---
title: "APTS Statistical Modelling"
subtitle: "Lecture Discussion 1"
date: "April 2021"
author: Helen Ogden
output:
beamer_presentation:
includes:
in_header: preamble.tex
---
## Lecture discussion 1
> All models are wrong, but some models are useful
>
> -- *George Box (1919--2013)*
- Please mute your microphone and turn off video, unless you are asking a question.
- Feel free to ask questions about any of the lecture content so far.
- Use the chat to ask questions directly, or to state that you have a question.
- For the two computer labs, if you would like to be assigned to a group, request this on the
Statistical Modelling Teams channel by 13:00 today.
## How should we model this data?
```{r, echo = FALSE, fig.width = 5, fig.height = 4}
set.seed(1)
n <- 100
x <- rnorm(n)
beta0 <- 0.5
beta1 <- 1.2
mu <- beta1 * x + beta0
sigma <- 0.5
a <- sigma * sqrt(12)/2
epsilon <- runif(100, -a, a)
y <- mu + epsilon
plot(y ~ x)
```
## Fitting a linear model
We can fit the normal linear model
\[y_i = \beta_0 + \beta_1 x_i + \epsilon_i, \quad \epsilon_i \sim N(0, \sigma^2)\]
```{r}
mod <- lm(y ~ x)
mod
```
## Checking model fit
```{r, fig.width = 5, fig.height = 4, echo = FALSE}
plot(mod, which = 1)
```
## Checking model fit
```{r, fig.width = 5, fig.height = 4, echo = FALSE}
plot(mod, which = 2)
```
## Checking model fit
Are you happy with the model fit?
- Yes, the model seems to fit well.
- No, there is some problem with the model fit.

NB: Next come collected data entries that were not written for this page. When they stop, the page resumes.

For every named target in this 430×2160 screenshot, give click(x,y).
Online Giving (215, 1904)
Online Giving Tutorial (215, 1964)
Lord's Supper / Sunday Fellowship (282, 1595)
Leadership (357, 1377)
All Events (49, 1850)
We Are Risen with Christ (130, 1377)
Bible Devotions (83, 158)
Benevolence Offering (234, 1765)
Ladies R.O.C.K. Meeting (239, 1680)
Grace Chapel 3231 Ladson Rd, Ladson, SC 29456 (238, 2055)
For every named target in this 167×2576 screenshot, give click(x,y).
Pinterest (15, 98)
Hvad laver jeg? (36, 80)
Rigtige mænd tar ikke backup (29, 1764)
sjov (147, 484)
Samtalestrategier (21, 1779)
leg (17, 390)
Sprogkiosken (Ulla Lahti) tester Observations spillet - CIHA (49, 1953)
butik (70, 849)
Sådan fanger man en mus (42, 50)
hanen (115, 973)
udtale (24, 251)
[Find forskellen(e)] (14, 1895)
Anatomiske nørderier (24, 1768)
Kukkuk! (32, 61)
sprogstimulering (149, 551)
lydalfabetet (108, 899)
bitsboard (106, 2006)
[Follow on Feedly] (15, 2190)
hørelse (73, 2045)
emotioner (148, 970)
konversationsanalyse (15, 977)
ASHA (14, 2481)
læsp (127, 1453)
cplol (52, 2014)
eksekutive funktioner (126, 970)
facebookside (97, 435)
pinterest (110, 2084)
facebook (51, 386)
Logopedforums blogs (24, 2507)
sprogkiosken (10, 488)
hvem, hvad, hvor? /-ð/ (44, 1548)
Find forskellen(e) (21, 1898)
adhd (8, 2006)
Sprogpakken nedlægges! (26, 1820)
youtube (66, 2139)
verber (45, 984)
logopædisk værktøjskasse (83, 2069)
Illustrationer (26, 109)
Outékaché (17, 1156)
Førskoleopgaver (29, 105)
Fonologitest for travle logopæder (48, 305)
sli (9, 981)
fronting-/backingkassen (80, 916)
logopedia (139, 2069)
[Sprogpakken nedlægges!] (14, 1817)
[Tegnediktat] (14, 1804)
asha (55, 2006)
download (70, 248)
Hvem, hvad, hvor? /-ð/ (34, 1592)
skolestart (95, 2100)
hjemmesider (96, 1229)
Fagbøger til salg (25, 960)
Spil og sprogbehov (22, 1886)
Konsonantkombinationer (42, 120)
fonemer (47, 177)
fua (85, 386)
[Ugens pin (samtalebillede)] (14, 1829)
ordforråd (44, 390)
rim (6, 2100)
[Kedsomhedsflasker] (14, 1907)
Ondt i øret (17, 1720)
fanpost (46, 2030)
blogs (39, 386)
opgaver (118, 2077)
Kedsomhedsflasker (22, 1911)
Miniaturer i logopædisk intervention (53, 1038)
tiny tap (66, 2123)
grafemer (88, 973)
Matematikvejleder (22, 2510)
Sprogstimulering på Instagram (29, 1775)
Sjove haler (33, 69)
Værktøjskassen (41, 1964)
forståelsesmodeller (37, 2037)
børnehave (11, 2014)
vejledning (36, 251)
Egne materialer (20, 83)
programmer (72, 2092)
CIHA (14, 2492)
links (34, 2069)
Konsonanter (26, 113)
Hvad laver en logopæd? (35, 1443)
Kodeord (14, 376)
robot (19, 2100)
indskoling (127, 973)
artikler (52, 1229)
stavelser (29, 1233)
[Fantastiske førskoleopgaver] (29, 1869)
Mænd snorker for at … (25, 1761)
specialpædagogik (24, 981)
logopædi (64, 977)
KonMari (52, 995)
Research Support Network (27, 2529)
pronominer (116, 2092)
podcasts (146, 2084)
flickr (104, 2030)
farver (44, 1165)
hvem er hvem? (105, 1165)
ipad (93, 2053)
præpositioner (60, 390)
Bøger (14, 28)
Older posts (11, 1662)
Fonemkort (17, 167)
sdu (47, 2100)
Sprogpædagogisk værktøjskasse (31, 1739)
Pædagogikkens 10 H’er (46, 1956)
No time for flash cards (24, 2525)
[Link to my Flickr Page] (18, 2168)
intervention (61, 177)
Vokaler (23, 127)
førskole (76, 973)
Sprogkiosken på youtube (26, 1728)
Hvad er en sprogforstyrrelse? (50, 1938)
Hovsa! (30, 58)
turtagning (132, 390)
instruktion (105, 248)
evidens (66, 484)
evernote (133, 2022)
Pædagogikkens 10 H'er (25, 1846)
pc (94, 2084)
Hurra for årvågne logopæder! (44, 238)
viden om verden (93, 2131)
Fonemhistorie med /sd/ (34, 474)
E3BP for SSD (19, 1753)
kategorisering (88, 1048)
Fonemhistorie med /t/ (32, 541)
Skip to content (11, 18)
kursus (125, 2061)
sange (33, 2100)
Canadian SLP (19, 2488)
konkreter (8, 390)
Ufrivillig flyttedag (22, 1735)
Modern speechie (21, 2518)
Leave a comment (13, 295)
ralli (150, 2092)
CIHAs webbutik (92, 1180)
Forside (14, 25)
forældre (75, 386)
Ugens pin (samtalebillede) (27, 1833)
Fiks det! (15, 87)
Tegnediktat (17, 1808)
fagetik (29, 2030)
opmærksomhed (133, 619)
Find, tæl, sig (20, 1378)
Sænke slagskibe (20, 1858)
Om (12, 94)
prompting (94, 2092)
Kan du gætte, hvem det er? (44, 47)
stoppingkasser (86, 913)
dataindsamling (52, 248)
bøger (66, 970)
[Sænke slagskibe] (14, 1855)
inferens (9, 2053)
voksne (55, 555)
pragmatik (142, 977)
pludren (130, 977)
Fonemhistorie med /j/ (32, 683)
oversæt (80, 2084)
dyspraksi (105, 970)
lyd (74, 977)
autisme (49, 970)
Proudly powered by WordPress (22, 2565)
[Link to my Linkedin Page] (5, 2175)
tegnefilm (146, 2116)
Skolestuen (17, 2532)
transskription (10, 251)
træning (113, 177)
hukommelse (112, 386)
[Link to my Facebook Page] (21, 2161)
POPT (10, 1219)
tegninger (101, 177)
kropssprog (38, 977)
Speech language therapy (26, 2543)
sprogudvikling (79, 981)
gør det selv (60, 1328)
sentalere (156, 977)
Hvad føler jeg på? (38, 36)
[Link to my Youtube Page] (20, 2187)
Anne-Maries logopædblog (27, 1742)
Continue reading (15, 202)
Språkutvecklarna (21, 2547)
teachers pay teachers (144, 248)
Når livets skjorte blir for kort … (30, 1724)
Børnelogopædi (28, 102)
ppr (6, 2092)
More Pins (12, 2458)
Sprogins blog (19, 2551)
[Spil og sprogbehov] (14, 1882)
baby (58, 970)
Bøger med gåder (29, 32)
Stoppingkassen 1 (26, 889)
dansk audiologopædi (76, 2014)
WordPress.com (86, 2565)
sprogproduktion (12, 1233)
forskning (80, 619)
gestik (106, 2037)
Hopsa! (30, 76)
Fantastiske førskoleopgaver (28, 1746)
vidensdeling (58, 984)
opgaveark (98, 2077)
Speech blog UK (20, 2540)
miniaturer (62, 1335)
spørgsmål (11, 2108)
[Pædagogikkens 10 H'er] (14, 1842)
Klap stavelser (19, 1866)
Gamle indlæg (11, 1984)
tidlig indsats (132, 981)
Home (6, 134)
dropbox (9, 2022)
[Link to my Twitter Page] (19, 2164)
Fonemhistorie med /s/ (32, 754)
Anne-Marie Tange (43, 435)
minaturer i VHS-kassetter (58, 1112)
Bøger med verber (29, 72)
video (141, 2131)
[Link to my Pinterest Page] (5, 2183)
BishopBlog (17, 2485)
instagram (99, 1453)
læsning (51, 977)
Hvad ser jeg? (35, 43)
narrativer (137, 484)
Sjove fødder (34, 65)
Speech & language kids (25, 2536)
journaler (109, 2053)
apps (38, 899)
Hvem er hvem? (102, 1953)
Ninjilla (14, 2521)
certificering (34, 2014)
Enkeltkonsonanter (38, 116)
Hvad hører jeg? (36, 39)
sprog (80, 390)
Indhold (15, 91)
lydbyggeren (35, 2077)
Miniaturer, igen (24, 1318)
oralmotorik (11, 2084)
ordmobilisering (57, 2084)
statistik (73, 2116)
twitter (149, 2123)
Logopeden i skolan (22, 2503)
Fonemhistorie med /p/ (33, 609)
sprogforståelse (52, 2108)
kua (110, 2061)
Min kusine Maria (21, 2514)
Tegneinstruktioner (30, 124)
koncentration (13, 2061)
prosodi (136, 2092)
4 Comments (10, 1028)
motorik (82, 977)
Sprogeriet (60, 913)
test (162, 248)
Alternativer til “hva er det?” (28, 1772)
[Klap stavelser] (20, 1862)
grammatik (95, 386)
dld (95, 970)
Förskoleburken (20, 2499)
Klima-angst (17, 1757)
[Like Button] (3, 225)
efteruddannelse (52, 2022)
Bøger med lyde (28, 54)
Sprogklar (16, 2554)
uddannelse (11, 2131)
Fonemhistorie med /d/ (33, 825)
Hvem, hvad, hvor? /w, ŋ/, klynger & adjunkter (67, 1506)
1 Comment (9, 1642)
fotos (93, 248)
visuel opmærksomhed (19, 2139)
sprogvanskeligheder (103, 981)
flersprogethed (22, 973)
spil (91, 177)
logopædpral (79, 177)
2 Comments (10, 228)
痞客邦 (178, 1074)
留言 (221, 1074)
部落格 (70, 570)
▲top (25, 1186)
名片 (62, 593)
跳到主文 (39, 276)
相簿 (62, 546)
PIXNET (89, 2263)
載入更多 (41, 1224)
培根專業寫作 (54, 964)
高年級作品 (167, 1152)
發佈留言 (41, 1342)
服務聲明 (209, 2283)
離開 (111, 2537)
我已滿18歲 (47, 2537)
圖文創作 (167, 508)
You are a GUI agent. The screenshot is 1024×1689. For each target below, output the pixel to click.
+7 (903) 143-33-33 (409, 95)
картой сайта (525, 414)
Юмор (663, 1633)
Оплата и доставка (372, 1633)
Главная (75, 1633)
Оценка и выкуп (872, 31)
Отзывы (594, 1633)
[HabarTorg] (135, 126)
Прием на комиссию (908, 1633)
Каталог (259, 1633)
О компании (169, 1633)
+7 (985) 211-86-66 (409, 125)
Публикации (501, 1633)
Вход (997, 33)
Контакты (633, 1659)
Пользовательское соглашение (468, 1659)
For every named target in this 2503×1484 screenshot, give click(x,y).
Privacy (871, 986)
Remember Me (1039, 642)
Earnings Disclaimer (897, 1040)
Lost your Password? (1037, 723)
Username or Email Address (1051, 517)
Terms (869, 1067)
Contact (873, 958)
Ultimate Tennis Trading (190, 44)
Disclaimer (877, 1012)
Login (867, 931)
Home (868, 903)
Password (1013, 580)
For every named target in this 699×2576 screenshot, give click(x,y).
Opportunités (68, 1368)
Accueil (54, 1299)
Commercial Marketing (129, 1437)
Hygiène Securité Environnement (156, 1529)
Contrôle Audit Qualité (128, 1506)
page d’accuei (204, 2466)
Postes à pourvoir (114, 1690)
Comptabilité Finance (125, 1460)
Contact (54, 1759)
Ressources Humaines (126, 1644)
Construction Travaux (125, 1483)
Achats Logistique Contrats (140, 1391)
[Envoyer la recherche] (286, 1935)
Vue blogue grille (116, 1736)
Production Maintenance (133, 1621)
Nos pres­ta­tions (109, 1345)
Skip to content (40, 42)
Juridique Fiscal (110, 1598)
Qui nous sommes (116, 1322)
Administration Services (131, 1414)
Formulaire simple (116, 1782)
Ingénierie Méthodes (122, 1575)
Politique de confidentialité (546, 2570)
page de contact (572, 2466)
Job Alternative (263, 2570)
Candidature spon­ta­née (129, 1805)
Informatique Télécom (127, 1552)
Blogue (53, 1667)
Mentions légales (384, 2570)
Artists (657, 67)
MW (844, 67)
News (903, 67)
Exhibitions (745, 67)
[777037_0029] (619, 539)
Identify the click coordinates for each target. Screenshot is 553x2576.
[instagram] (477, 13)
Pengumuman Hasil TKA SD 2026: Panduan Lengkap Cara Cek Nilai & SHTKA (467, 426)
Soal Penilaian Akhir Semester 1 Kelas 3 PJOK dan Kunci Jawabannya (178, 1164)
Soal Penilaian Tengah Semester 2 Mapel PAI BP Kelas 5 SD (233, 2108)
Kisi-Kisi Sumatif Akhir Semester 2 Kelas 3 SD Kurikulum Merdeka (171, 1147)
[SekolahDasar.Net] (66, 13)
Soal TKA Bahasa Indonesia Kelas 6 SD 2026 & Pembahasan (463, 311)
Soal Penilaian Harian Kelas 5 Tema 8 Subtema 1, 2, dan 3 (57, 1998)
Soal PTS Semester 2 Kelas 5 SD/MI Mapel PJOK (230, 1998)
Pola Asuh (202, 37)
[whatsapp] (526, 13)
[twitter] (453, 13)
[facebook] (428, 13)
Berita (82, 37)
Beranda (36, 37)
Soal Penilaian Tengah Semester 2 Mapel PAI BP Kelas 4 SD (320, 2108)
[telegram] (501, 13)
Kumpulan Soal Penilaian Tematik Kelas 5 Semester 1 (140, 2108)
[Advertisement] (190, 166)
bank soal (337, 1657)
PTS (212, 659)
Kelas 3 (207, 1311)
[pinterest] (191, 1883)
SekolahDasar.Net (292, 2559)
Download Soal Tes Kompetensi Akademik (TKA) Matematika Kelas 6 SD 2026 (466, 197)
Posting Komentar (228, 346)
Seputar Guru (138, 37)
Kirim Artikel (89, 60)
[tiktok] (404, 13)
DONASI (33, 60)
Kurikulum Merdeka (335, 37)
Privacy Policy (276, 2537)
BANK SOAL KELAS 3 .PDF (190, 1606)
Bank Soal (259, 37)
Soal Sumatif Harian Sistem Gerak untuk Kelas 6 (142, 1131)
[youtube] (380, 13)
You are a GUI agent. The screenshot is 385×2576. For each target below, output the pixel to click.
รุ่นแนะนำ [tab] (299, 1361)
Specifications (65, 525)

- Not sure or need more information.
## Robustness to model misspecification
In reality
\[y_i = \beta_0 + \beta_1 x_i + \epsilon_i, \quad \epsilon_i \sim U(-a, a),\]
(with $\beta_0 = 0.5$, $\beta_1 = 1.2$ and $a = 0.87$, chosen so that
$\text{var}(\epsilon_i) = 0.25$.)
We fit the normal linear model
\[y_i = \beta_0 + \beta_1 x_i + \epsilon_i, \quad \epsilon_i \sim N(0, \sigma^2)\]
\pause
Will our inference be correct, even though the model is wrong?
- Yes, the inference will be correct because the linear model is robust to misspecification of the error distribution.
- No, the model was incorrectly specified so the inference will be incorrect.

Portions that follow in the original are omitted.